| Source material |
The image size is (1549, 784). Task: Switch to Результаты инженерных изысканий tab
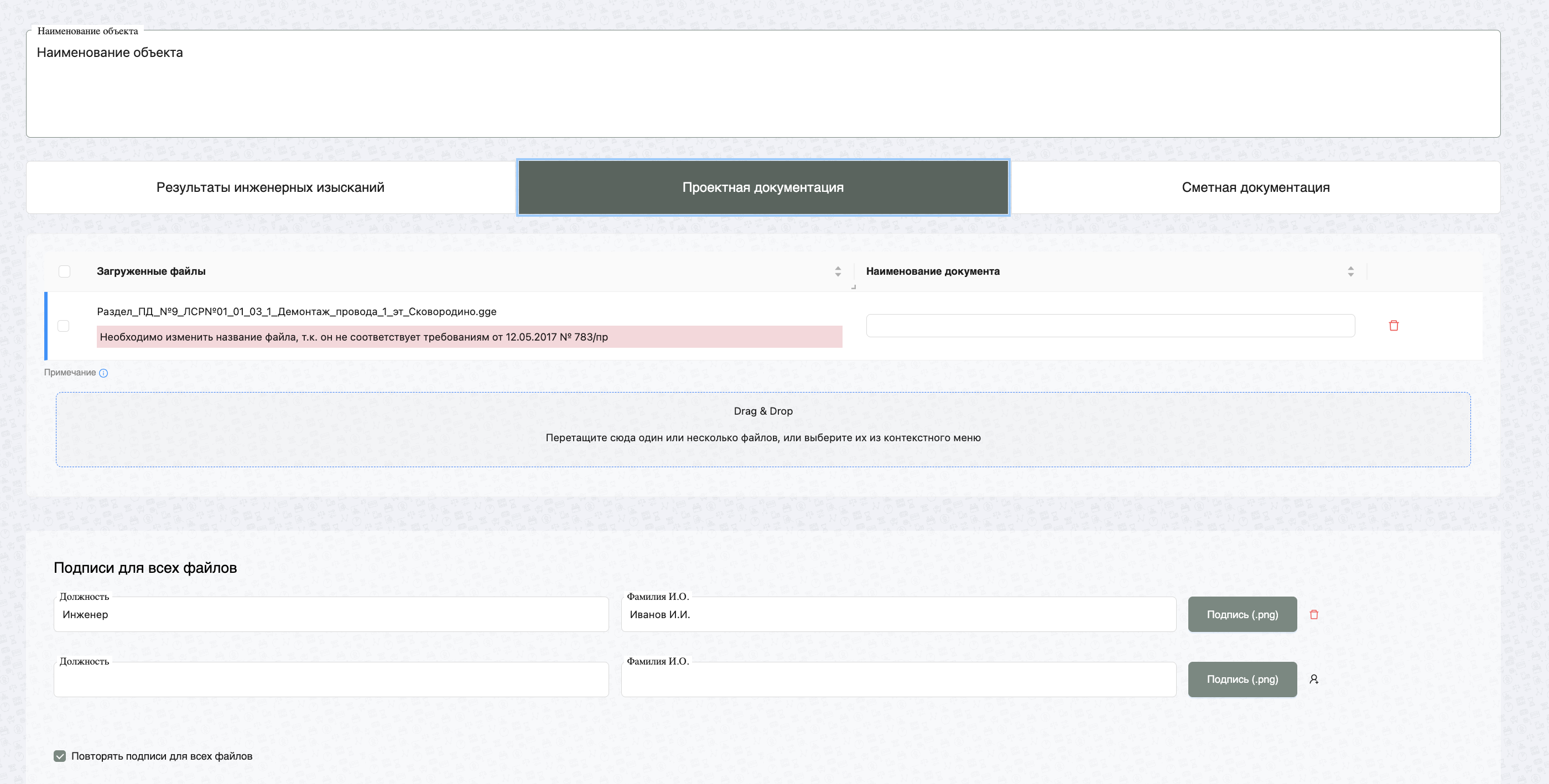tap(270, 187)
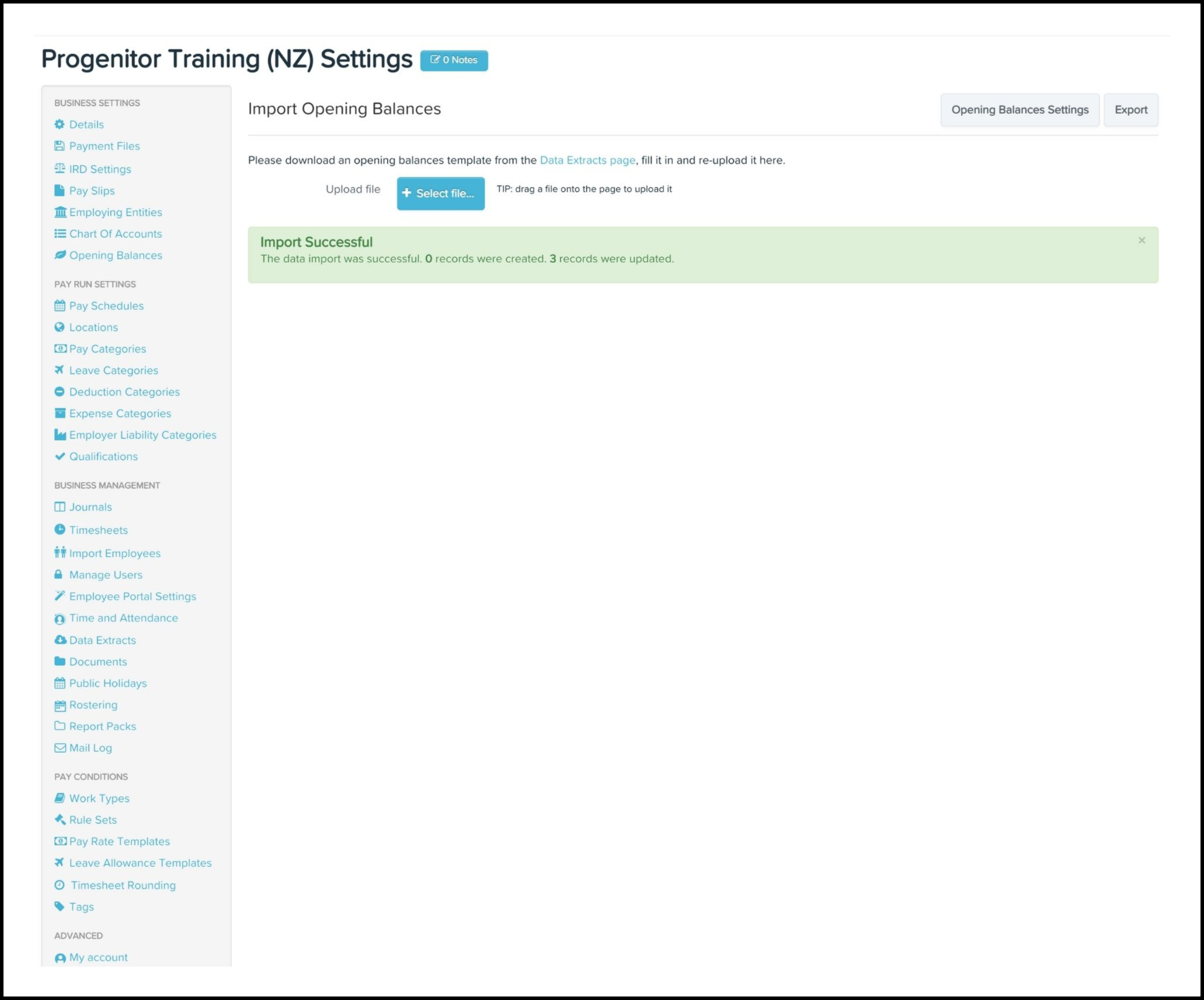Click the scales icon next to IRD Settings
This screenshot has width=1204, height=1000.
pyautogui.click(x=60, y=169)
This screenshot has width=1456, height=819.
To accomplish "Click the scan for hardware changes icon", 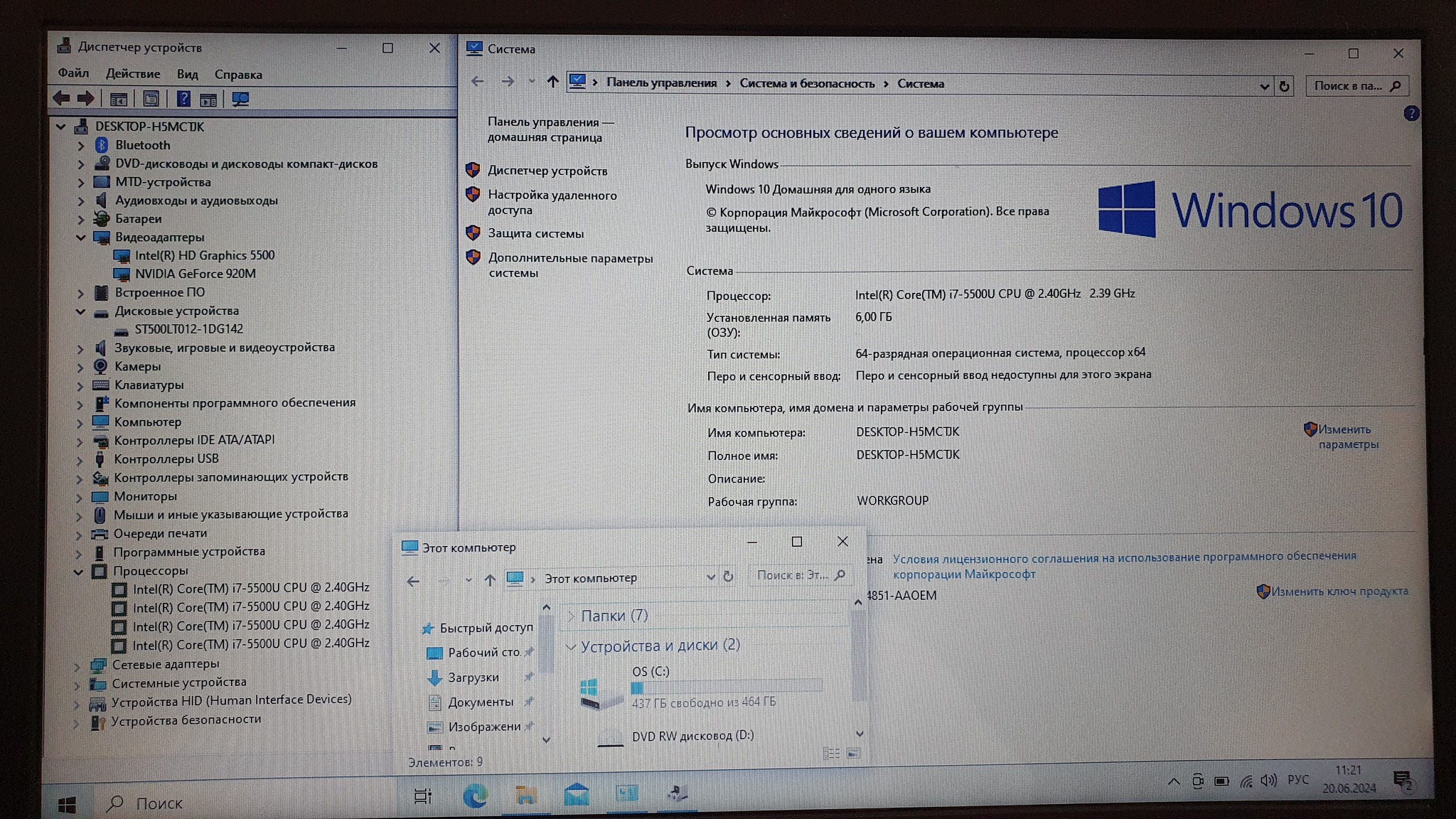I will click(240, 100).
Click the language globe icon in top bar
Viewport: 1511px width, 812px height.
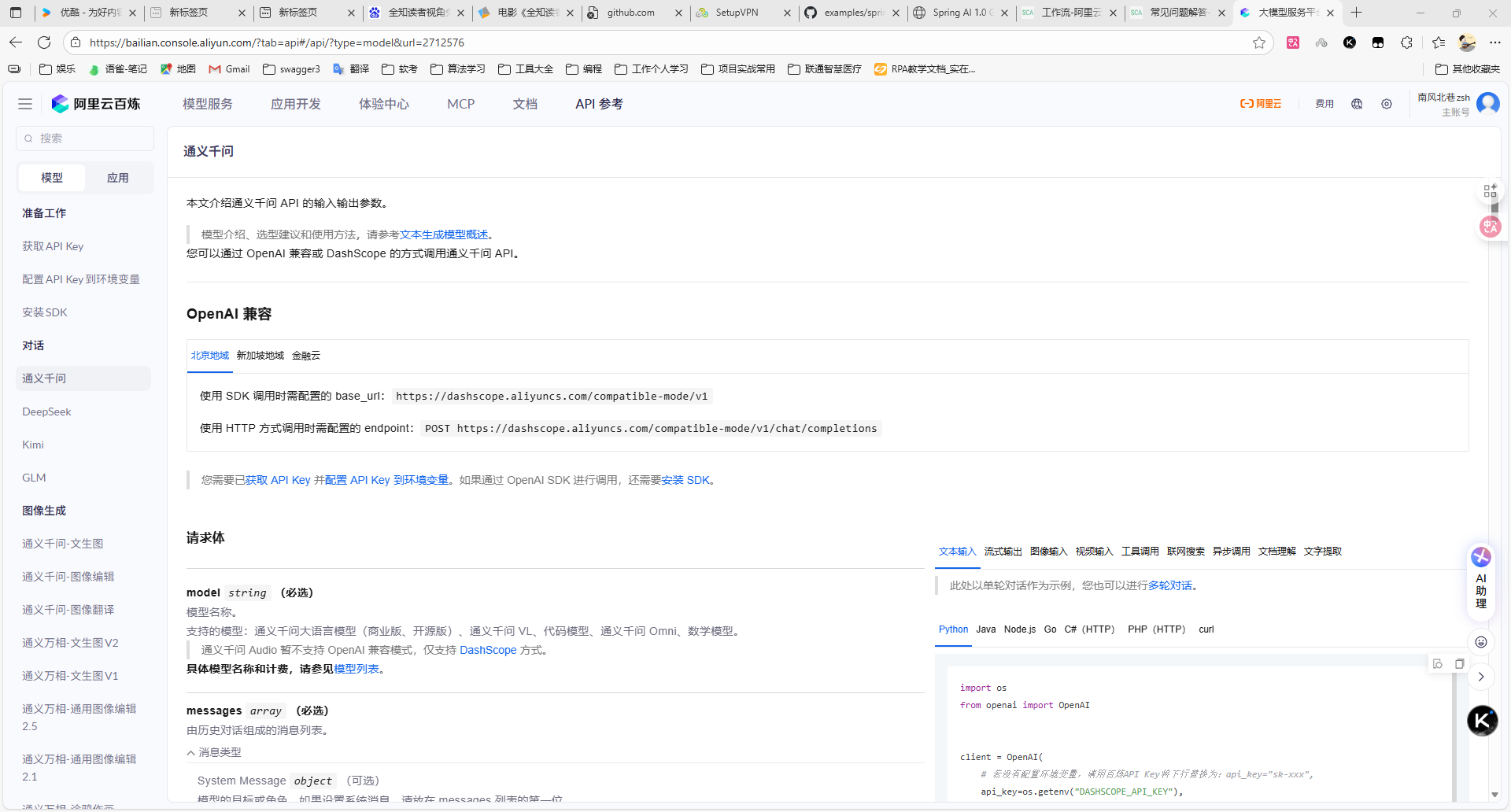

| Problem requirements |
Once the line containing "Click the language globe icon in top bar" is found, write it out exactly along with every line after it through the end of the listing, excluding pictures.

| Solution for this exercise |
Click the language globe icon in top bar
Viewport: 1511px width, 812px height.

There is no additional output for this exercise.